Nous publions aujourd'hui le second éditorial sur l'avenir du livre.

Publié le 19 nov. 2010
Mario Roy LA PRESSE

Actuellement, une part de 9,03% du marché américain de la littérature générale est occupée par le livre numérique *. Modeste? Oui, mais trompeur: le créneau est notamment nourri par la clientèle des 7% de lecteurs qui sont des boulimiques, consommant à eux seuls 41% des ebooks! De sorte que la progression du livre dématérialisé va rapidement devenir spectaculaire.

 

En un mot, les ventes de livres virtuels passeront de 1 à 3 milliards $US d'ici 2015.

Déjà, elles ont augmenté de 193% pour les huit premiers mois de 2010 par rapport à la même période en 2009. Quelque 35% des clients d'Amazon choisissent dorénavant le format numérique lorsqu'il est disponible... ce qui arrive souvent: 650 000 titres chez ce seul libraire. Les tablettes et liseuses ont déjà établi un record de rapidité de dissémination pour un appareil électronique - et, aux Fêtes, ce sera la ruée. Quelque 54% des Américains qui magasinent sur iPad achètent des livres numériques...

Tout ça, évidemment, c'est aux États-Unis. La Grande-Bretagne admet avoir trois ans de retard. Quant à la francophonie, vaut mieux ne pas en parler: Google «numérise» Hachette, c'est tout dire.

* * *

Pourquoi eux et pas nous? Voici, en vrac, quelques réponses:

• Les Américains, historiquement de gros consommateurs de livres, ne sont pas par réflexe pavlovien des anticapitalistes technophobes.

• De puissantes entreprises commerciales ont investi massivement dans le ebook en se préoccupant du lecteur - aussi étrange que cela paraisse à nos yeux.

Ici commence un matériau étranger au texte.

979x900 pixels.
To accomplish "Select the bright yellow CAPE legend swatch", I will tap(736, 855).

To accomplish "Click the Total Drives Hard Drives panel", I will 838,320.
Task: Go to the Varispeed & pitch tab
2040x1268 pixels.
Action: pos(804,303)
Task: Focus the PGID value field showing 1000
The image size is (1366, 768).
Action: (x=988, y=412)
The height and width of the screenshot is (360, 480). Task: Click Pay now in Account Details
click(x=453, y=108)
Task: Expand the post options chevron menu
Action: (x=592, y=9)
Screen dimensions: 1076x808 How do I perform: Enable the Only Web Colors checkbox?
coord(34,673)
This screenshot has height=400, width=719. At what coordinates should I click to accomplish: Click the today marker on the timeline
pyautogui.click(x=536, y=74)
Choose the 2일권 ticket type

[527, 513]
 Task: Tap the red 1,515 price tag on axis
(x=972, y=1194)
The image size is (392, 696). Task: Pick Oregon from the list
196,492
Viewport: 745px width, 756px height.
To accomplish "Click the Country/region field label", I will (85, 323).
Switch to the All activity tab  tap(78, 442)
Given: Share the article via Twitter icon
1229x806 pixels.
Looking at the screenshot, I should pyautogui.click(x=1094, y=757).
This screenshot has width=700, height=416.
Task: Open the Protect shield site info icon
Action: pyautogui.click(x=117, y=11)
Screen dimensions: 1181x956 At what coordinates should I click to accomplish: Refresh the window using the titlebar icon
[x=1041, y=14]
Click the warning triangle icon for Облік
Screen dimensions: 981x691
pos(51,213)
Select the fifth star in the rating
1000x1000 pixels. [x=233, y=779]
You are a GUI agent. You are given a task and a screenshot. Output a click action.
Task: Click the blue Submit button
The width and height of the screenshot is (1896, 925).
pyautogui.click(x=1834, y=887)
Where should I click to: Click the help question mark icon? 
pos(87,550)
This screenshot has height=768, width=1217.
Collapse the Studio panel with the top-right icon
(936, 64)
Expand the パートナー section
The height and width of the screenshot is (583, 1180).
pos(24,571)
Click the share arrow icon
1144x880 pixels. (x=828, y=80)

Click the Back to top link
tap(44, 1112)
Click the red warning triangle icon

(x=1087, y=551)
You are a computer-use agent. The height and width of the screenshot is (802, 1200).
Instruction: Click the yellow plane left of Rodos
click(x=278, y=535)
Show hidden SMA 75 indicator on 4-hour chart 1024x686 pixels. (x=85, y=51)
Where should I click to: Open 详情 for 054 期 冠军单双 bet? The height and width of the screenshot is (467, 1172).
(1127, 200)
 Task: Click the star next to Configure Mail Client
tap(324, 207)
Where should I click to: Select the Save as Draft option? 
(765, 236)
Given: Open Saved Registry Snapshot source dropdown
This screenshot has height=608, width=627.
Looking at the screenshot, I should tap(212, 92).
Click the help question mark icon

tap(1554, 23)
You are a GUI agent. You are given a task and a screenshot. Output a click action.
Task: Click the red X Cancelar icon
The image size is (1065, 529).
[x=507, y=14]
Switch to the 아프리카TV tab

Il s'agit des gens de chez Amazon, évidemment, mais aussi de Barnes & Noble et maintenant de iBooks, entre autres.

• Tous ceux-là ont fondé leurs projets sur la simplicité d'utilisation, la fiabilité, la diversité de l'offre, les bas prix (et le profit...), quitte à inventer une nouvelle structure commerciale du livre.

• Enfin, il existe une telle chose que le génie créateur. Le Kindle, exclusivement voué à la lecture et téléchargeant directement du libraire, aura été en 2007 une innovation majeure. En 2010, l'iPad, petite merveille des créateurs de chez Apple, fait de la flânerie en librairie virtuelle, de l'achat de livres et de la lecture un plaisir pur, libéré des entraves matérielles.

Il ne s'agit pas d'idolâtrer la nouvelle technologie: comme le livre-objet, elle n'est qu'un outil. Mais il serait ridicule de se réfugier dans le c'était bien mieux avant de grand-papa.

Le livre-objet va être marginalisé, sans disparaître complètement, bien sûr: il subsiste en 2010 des graveurs sur pierre... Pourquoi pas? De la forêt à la librairie, du moulin à papier à l'imprimerie, d'un camion à un autre et de l'entrepôt au pilon, le livre-objet est devenu un anachronisme inefficace et dilapidateur.

* Tous les chiffres cités proviennent du Financial Times et de l'Association of American Publishers.